Larry Swedroe's second book, a straight-up assessment of the true value and effectiveness of active management, is aptly named. In What Wall Street Doesn't Want You to Know, Swedroe examines many of the commonly-held myths concerning stock-picking and market timing, and questions the true motivations of the financial press. Once Swedroe debunks the perceived benefits of active management, he outlines how investors can assess their financial situation and use low-cost index funds and asset allocation principles to invest smartly.

"This wonderfully iconoclastic book drums home the message that beating the stock market is a loser's game," says John C. Bogle, founder and former Chairman of The Vanguard Group.

Larry Swedroe recently sat down with IndexFunds to discuss his new book, and how the recent market downturn makes long-term passive investing strategies all the more relevant.

Larry Swedroe is a Principal in the firm of Buckingham Asset Management and lives in St. Louis, Missouri. He is also the author of The Only Guide to a Winning Investment Strategy You'll Ever Need. Swedroe has in MBA in finance from New York University, and is a frequent poster to IndexFunds discussion boards, where he tirelessly shares his knowledge with the index investing community.

IndexFunds: The financial media has a stake in getting readers and viewers to tune in every day by giving them a "fix." Are there any media organizations out there, in your opinion, that provide investors with truly helpful information?

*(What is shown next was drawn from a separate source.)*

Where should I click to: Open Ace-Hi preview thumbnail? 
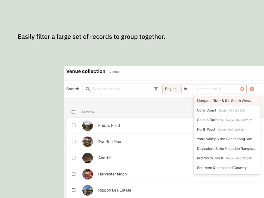coord(87,158)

Larry Swedroe: I don't think there are any media organizations that aren't a part of the business. You have to remember whose interests they have at heart. The motivation of those companies is to drive profits for shareholders, not necessarily to drive the highest returns for their readers. Therefore, in order for them to make the most money, they must get you to believe that active management - the art of picking stocks and timing the market - is a winner's game. Otherwise, you'd be a passive investor and you'd use low-cost, tax efficient, better-returning index and passive asset class funds that charge between 20 and 50 basis points instead of an average of about 1.5% in operating expenses per annum for the privilege of getting the lousy returns of actively-managed funds, and also their low tax efficiency. You would stop trading individual stocks so they would stop making bid/offer spreads as market makers, and you'd stop them from making their commissions. The magazines would stop selling subscriptions because people would stop paying to peek and find out which are the next ten best stocks to buy or the next ten best mutual funds to buy.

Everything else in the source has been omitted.